Only it’s not just one mission, because that one mission goes to shit. Because now it’s not Tom she’s fighting to save; it’s Tobias. Because if she’d been paying attention, if she’d been faster or tougher or slower to retreat when Jake gave the order, then she might’ve been able to save him. And so she has to keep fighting, because she has to find a way to get Tobias back. Before he gives up on her too.
Rachel can’t say for sure why it’s so important to her to check in on Melissa Chapman. Why she has to risk everything infiltrating this house in particular, and then infiltrating it again. At least, she doesn’t admit to herself why… until she’s sitting in Melissa’s room. Until Melissa’s crying into her cat fur.
“I don’t know what I did,” Melissa tells Fluffer McKitty. “I don’t know why they stopped loving me.”
Every fluffy white hair on Rachel’s body stands up. She thinks of how familiar it felt, to walk into that kitchen downstairs and see Ms. Chapman washing the dishes in apathetic silence. To hear Mr. Chapman’s casual dismissal, when Melissa begged him for help.
«Tobias,» she whispers, in private thought speak. «When we get out of here… I think I need your help with another mission.»
Tobias is good. He’s very good. «Just call me the Red Baron,» he jokes, and Rachel would laugh if she could.
It takes him less than a week to confirm. Naomi leaves the house once every three days, and goes to the car wash downtown. She stays in the car wash for over an hour, in spite of her car being parked outside. If you listen closely with hawk’s ears just over the south entrance, you can hear the screams of the hosts trapped below.
“Thank you,” Rachel says, the words bitter. And, “please, don’t tell the others.”
He doesn’t. Not until the strange being called the Ellimist comes to them, and offers to save their families. All they have to give in exchange is the entire rest of their species.
“I’m in,” Rachel says, half a second before Jake and almost at the same time as Marco.

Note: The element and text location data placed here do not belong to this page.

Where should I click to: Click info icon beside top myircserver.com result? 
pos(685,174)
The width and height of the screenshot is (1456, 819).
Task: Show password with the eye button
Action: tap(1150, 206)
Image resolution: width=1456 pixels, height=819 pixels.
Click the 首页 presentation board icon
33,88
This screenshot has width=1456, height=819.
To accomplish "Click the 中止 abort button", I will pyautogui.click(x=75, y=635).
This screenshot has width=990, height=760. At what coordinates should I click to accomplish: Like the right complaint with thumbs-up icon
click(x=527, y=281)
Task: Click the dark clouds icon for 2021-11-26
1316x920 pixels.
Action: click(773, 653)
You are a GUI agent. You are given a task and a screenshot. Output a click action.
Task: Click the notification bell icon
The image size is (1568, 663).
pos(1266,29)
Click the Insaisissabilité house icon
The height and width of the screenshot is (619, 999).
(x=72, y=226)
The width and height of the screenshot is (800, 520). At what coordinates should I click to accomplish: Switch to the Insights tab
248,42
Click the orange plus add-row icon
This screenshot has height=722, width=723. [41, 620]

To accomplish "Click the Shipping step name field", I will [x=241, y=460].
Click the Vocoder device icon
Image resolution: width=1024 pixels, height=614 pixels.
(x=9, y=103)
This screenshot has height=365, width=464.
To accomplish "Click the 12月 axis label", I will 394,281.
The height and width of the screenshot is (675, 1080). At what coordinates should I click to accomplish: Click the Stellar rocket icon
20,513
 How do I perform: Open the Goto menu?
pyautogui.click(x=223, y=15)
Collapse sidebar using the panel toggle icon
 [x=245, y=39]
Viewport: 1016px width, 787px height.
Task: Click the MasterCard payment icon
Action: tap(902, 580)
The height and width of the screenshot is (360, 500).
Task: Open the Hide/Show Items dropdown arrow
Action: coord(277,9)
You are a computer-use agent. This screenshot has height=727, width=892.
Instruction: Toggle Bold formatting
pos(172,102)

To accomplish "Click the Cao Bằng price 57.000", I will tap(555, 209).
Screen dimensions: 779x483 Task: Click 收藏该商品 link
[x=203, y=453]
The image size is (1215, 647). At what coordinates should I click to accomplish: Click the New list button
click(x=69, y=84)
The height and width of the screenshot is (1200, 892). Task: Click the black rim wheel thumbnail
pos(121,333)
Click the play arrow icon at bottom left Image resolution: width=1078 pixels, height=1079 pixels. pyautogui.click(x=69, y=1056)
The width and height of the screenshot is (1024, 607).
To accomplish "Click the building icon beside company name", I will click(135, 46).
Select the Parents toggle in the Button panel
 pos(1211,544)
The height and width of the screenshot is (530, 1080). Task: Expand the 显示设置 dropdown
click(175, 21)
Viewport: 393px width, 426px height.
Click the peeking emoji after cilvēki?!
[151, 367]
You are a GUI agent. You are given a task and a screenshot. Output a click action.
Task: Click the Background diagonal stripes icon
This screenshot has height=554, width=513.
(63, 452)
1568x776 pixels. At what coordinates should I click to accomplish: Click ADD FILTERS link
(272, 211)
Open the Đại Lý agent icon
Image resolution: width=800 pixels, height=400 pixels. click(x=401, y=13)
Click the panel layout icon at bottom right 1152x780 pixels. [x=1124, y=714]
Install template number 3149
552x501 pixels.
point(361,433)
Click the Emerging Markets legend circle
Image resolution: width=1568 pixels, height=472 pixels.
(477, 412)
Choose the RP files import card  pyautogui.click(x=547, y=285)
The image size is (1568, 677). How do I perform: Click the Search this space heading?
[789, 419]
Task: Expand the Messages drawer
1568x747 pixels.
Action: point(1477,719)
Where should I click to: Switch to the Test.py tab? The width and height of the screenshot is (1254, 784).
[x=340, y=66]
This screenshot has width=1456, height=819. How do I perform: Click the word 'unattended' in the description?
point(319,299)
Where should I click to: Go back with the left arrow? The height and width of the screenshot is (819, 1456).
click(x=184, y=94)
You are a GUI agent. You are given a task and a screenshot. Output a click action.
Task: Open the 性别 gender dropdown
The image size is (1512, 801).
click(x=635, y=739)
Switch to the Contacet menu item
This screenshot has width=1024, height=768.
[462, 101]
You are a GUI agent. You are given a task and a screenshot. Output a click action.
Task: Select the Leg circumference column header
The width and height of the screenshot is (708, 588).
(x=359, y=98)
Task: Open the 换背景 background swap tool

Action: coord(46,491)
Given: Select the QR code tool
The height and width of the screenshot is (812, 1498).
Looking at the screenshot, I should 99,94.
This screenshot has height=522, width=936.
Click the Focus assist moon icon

“They’ll destroy the planet.” Cassie looks from one of them to the other, tears in her eyes. “Not just our neighbors and friends. Every single being on the Earth that they can’t enslave or eat. We’re talking about billions of lives here. Billions.”
Marco shrugs. “Never met these billions. They’re not my concern.”
Ax looks uncomfortable, shifting in place.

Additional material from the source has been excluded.